Luego de cuatro días, unas botas despegadas, una casi crisis de pánico a más de cuatro mil metros de altura, tres uñas que amenazan con caerse, la mejor comida peruana, nuevos amigos, mi cuerpo puesto gloriosamente al límite, incontables escaleras —la verdadera venganza Inca, si me lo preguntan— e incontables putazos, llegué a la Puerta del Sol el lunes 24 de julio a las ocho de la mañana.
La vida es corta y yo siempre tengo miedo de morirme antes de tiempo. ¿Antes de qué? No sé, de vivir, quizás, y eso me ha salido caro a veces.
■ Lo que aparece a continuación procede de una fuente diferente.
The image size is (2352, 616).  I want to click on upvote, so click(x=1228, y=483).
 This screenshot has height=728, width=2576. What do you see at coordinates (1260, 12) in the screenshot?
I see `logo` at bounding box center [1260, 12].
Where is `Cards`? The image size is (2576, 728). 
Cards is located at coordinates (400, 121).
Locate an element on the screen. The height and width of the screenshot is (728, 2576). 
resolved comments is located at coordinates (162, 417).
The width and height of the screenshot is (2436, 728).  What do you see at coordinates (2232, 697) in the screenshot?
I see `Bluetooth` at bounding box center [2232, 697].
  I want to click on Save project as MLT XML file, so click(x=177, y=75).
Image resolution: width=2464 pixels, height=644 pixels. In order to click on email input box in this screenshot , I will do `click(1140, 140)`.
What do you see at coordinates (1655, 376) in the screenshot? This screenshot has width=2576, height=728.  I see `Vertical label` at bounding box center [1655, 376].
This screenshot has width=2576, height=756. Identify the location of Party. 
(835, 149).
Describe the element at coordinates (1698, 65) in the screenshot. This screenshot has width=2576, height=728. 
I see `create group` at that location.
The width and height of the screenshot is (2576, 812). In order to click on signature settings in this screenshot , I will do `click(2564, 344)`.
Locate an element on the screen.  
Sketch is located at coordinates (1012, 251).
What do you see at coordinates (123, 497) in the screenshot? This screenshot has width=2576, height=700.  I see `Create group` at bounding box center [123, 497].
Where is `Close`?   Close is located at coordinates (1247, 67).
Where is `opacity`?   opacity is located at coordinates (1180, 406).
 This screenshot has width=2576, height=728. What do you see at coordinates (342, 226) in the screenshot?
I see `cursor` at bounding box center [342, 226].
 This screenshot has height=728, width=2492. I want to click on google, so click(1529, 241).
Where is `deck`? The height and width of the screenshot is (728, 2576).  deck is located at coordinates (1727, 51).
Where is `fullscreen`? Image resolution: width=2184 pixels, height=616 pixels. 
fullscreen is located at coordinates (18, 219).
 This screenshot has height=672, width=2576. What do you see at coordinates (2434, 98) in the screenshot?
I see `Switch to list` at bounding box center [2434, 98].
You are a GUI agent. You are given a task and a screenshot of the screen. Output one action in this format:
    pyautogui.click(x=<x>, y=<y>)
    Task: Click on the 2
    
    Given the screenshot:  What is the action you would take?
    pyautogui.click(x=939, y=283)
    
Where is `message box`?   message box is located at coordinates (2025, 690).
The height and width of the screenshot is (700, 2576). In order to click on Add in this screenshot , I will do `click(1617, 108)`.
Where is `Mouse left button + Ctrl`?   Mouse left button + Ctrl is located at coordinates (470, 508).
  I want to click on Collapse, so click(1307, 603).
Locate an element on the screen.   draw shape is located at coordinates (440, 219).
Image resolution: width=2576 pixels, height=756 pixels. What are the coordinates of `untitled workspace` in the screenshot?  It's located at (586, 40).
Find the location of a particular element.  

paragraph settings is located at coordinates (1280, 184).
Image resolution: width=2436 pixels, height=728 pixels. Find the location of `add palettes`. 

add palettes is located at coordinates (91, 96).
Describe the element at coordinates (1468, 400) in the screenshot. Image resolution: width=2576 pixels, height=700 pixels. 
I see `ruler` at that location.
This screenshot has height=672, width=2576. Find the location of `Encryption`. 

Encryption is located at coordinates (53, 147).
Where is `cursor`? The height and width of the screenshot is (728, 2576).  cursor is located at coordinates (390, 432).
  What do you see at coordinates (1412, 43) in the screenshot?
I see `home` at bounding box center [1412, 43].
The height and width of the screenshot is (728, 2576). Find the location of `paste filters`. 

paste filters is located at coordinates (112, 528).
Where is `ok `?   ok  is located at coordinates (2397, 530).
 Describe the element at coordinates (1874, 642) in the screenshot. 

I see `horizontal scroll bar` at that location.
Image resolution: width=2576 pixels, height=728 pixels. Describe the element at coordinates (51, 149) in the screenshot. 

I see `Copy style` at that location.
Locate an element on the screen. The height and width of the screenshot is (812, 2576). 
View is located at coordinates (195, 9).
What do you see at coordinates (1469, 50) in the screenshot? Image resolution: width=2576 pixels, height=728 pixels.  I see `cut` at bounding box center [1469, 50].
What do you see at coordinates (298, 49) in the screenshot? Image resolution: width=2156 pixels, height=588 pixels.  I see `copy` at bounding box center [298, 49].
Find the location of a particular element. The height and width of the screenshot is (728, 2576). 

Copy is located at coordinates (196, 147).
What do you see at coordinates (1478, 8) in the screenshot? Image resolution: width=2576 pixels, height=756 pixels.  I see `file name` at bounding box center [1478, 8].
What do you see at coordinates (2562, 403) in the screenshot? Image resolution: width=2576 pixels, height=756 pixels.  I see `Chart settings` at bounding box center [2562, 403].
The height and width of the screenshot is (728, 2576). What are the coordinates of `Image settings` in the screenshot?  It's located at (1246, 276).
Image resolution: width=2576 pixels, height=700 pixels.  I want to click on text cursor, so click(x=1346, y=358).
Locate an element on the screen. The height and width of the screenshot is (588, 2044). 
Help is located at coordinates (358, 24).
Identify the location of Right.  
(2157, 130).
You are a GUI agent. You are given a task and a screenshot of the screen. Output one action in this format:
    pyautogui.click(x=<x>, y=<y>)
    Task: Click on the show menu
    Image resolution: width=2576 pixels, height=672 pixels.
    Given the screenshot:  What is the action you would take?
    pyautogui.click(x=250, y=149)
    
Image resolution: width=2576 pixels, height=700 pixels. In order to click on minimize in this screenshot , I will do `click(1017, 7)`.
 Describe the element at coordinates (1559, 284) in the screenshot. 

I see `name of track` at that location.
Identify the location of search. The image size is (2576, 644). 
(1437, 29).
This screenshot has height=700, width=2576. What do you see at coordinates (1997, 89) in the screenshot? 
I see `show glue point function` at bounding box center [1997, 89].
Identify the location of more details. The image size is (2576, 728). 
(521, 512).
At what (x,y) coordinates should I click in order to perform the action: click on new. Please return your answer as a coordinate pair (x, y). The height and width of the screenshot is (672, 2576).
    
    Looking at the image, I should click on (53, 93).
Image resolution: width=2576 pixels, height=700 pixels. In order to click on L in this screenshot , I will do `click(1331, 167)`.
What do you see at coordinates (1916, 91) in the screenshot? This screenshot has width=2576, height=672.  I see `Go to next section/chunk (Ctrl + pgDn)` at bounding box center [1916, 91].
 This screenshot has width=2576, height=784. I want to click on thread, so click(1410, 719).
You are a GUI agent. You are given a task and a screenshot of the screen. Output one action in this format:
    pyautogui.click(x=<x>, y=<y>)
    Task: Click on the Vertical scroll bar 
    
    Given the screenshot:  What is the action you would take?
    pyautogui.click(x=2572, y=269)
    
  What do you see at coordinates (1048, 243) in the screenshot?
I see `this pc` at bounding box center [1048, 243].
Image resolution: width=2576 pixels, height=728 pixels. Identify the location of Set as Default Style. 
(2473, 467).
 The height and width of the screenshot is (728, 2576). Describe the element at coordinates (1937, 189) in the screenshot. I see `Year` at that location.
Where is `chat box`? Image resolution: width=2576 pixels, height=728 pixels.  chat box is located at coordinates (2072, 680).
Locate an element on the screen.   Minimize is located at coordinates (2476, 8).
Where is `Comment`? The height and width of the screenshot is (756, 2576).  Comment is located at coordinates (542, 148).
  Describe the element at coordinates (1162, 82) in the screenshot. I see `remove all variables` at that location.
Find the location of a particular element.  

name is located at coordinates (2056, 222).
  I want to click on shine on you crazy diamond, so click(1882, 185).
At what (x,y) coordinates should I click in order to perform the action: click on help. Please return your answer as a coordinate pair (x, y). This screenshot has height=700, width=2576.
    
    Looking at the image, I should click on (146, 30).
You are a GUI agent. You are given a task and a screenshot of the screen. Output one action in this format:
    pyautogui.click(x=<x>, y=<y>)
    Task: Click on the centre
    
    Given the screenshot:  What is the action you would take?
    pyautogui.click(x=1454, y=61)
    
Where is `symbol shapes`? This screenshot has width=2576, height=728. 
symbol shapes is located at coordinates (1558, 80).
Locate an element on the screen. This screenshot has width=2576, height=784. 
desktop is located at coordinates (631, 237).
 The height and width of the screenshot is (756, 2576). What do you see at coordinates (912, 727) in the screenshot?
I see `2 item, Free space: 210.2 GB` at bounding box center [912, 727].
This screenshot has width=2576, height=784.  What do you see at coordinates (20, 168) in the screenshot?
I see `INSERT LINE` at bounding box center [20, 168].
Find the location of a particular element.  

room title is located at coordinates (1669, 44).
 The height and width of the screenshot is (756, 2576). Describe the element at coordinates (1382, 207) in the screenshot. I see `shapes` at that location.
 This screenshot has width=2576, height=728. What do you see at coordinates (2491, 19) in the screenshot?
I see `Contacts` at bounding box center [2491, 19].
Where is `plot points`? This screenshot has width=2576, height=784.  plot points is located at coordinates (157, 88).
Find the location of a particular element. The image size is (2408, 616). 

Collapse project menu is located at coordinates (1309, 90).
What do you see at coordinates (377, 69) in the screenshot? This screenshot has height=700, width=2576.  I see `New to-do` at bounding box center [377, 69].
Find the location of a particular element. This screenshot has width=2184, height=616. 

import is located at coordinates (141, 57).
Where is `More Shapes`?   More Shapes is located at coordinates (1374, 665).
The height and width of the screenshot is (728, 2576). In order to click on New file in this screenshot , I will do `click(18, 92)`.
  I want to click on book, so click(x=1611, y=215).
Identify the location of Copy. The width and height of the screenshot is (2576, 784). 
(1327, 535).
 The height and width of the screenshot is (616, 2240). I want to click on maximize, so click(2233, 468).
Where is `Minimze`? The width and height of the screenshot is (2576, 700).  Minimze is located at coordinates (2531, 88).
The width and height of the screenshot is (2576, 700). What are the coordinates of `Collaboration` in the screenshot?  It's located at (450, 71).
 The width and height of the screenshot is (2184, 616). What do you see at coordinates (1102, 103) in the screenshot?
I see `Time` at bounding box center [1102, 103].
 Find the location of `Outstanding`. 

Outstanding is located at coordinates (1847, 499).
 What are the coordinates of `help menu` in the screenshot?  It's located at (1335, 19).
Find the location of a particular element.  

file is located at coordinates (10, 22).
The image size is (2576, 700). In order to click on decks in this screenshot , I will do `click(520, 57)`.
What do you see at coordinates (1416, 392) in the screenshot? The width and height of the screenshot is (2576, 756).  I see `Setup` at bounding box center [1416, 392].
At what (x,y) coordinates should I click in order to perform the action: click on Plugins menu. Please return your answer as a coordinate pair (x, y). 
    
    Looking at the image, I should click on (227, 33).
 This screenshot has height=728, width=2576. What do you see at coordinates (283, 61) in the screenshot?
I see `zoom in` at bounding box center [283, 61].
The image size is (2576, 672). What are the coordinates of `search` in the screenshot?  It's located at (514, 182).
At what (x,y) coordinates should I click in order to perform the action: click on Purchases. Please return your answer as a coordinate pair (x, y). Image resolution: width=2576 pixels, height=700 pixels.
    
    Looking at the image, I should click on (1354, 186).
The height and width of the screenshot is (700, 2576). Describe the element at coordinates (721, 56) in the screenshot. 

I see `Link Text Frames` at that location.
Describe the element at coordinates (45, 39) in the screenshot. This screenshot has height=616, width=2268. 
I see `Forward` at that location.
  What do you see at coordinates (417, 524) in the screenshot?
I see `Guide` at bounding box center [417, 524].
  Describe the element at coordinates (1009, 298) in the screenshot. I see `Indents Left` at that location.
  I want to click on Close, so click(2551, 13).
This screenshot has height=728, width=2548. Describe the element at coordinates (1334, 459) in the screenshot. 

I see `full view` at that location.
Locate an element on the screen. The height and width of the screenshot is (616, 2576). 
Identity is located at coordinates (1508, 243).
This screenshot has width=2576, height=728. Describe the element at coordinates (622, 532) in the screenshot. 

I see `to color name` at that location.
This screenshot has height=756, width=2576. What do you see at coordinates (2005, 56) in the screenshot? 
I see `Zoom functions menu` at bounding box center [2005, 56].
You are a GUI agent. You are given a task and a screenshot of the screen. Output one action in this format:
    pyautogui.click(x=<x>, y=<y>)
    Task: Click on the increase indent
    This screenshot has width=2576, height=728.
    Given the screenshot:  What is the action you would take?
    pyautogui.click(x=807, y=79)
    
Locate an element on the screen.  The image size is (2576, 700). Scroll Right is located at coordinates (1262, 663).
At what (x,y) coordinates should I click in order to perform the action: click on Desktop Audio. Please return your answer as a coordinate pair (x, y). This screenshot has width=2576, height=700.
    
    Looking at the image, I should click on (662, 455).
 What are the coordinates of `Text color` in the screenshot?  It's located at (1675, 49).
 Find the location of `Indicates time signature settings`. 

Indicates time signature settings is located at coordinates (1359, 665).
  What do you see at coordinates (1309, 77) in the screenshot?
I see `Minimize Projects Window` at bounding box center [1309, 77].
Soy esa chica que anda fabulando planes que no sabe muy bien cómo llevar a cabo, pero que termina haciendo realidad, y de esto también culpo a los libros. Culpo a mis amados Balzac y Yourcenar, que dan ganas de destruirlo todo y rehacerlo cuantas veces lo pida el mundo; sin explicaciones ni instrucciones, como los Incas.
Leer es soñar, jugar a ser otre, a ser todos. Mi abuelo jamás salió de Colombia, pero su biblioteca era un portal intergaláctico frente al que yo me detuve muchos años esperando ser abducida. Por eso, hoy que estoy esplendida y que todo se me ilumina, vengo a hablar de los dos últimos libros que leí; son dos historias que quizás se conviertan en pilares de mi biblioteca, hablan sobre el amor por leer y acompañaron mis días entre caminos y aviones.
El primero es La biblioteca de los susurros, de Desy Icardi. Una novela juvenil sobre una chica que, además de oír voces, se refugia en una biblioteca donde encuentra un mentor lector. No es mi historia pero sí lo es, no la escribí yo, pero qué bello es encontrar, aunque sea en la ficción, otras personas que hacen de su soledad un refugio confortable entre los libros. Es una lectura ligera, de final predecible y llena de lugares comunes, pero los libros que hablan de libros siempre tendrán un lugar sobre mi mesa de noche y en mi corazón. Además, tiene frases como: “Saber usar la fantasía a veces es más útil que las lecciones aprendidas”. Si están buscando una perfecta lectura piscinera de verano, ahí la tienen.
El otro libro es Bonsái de Alejandro Zambra, un libro/shot de sentimientos encontrados. Me gusta el simbolismo que propone, la idea de que no todos los amores son iguales y que, para honrarlos, solo hay que seguir viviendo. La imagen de que el amor es como una planta, aunque cliché, es muy acertada. Zambra es cero condescendiente y nos deja el corazón colgando de las ramas de ese bonsái imaginado. Es el libro perfecto para un pasadía, para un domingo, incluso para uno de esos bloqueos por andar leyendo ladrillos de muchas páginas. Pero, lo más importante, es un libro para sentir. Léanlo, son un poco más de cien páginas, no es que tengan que mentir ante la inmensidad que resulta leer En busca del tiempo perdido como lo hacen sus protagonistas. Tiene algo que me encanta: amantes que se leen en voz alta.
Bueno, para cerrar, y porque estoy mística, les pido que al terminar de leer esto se pongan los audífonos y escuchen una de mis canciones favoritas de la vida. Imagínense en ella, salgan a caminar, a montar bici, cojan un bus, móntese en un avión, o en lo que la vida les permita viajar. Vayan y denle play a Vuelta por el universo, de Cerati y Melero.
Y si no quieren leer nada de lo que hoy les recomiendo, no importa. Recomiéndenme sus lecturas, que esa es la mejor manera de conocer a alguien.
Esta columna fue escrita desde un tren en medio de Los Andes.